__EXCERPTED DATA__.
----------------------------------------

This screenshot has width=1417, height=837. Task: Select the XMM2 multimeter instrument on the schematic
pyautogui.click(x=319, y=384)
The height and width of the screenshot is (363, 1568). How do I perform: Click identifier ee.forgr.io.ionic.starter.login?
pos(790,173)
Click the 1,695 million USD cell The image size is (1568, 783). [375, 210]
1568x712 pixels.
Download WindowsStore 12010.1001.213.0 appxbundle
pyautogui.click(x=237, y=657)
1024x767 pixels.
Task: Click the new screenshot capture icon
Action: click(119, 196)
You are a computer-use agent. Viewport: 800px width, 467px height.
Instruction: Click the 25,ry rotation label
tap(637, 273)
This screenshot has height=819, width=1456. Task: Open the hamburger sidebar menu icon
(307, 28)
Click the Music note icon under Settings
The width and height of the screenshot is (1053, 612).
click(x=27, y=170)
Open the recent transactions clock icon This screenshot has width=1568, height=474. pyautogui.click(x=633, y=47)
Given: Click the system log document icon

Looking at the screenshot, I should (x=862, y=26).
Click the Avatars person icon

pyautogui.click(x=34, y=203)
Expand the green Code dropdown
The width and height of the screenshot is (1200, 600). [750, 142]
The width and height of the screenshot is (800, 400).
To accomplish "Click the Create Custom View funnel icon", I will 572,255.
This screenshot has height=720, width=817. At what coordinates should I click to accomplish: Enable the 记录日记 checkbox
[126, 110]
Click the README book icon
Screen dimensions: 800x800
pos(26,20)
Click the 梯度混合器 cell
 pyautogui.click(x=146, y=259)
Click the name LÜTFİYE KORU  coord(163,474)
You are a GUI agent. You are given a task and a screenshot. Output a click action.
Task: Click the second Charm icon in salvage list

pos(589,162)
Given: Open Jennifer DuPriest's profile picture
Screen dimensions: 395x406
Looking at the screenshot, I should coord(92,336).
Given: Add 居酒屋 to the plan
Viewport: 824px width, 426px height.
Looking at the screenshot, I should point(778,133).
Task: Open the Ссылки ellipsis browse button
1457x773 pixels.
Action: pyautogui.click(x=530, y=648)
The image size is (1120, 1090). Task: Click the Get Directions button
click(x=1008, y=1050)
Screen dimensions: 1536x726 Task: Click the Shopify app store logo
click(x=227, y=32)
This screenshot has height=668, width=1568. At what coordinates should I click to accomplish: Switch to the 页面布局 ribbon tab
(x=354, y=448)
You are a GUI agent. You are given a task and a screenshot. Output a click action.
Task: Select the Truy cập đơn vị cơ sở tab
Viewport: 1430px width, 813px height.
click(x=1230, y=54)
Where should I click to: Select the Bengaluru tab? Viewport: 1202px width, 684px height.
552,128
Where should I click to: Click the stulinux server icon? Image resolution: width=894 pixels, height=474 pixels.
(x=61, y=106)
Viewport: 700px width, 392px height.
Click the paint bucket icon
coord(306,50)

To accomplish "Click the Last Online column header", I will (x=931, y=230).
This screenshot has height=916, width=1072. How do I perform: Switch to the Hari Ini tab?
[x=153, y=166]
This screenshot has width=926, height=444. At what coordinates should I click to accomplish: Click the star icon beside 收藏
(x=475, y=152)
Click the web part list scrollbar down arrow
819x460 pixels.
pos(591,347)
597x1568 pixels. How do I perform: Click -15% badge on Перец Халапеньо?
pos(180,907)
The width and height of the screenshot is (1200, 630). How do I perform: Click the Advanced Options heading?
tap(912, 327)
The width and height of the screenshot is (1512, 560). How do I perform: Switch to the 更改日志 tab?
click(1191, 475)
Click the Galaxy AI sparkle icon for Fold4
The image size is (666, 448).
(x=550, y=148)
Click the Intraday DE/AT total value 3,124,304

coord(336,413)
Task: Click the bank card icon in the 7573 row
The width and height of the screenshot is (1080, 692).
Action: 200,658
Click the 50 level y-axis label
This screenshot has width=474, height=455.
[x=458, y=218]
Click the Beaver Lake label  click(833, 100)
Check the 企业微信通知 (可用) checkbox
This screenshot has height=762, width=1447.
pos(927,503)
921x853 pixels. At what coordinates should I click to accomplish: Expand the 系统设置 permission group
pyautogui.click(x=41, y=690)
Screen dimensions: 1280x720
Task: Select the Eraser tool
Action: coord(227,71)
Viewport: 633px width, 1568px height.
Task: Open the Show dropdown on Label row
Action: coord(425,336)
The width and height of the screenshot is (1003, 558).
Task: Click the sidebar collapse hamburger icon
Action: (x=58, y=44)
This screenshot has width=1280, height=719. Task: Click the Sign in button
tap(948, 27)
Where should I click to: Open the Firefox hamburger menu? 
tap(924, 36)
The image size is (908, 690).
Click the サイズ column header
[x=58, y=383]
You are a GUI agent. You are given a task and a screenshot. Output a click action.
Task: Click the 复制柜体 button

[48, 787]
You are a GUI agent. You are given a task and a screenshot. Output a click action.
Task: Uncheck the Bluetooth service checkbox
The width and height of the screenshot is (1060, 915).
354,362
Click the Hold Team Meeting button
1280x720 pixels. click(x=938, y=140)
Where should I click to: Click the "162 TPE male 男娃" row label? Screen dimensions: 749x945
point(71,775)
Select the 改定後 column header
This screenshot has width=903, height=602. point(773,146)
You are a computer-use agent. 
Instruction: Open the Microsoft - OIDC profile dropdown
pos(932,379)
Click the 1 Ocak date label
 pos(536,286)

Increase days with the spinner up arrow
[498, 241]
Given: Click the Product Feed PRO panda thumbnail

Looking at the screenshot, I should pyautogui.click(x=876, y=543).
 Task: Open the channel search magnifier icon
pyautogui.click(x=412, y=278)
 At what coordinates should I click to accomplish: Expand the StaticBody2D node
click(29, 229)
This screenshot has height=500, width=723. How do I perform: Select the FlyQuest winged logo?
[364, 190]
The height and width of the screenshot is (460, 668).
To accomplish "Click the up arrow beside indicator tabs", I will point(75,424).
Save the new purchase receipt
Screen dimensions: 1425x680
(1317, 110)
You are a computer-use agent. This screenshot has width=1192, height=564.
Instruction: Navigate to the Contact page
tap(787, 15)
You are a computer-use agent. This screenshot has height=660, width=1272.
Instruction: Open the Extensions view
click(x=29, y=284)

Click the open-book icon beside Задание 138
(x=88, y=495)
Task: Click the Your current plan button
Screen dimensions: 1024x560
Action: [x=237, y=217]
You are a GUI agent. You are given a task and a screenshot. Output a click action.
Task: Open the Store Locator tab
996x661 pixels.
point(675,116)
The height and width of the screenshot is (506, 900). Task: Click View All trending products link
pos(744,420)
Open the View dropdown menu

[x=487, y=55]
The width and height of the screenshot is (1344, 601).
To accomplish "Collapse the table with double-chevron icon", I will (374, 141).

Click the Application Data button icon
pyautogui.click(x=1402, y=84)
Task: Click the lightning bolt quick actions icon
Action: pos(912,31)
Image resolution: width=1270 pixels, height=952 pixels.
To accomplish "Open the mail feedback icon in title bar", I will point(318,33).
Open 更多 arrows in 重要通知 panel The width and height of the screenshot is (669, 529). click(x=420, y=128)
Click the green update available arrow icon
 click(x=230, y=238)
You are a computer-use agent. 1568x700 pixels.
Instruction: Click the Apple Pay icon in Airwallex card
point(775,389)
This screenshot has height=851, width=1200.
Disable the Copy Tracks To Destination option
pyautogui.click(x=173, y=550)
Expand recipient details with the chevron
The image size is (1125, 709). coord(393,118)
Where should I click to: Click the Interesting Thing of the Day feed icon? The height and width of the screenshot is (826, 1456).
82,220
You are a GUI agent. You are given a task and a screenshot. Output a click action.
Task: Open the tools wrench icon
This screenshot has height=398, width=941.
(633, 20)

----------------------------------------

__REQUIRED WORK__. Copy out, from the data above, each line where the string "plan" is present.

__EXERCISE OUTPUT__.
Given: Add 居酒屋 to the plan
Task: Click the Your current plan button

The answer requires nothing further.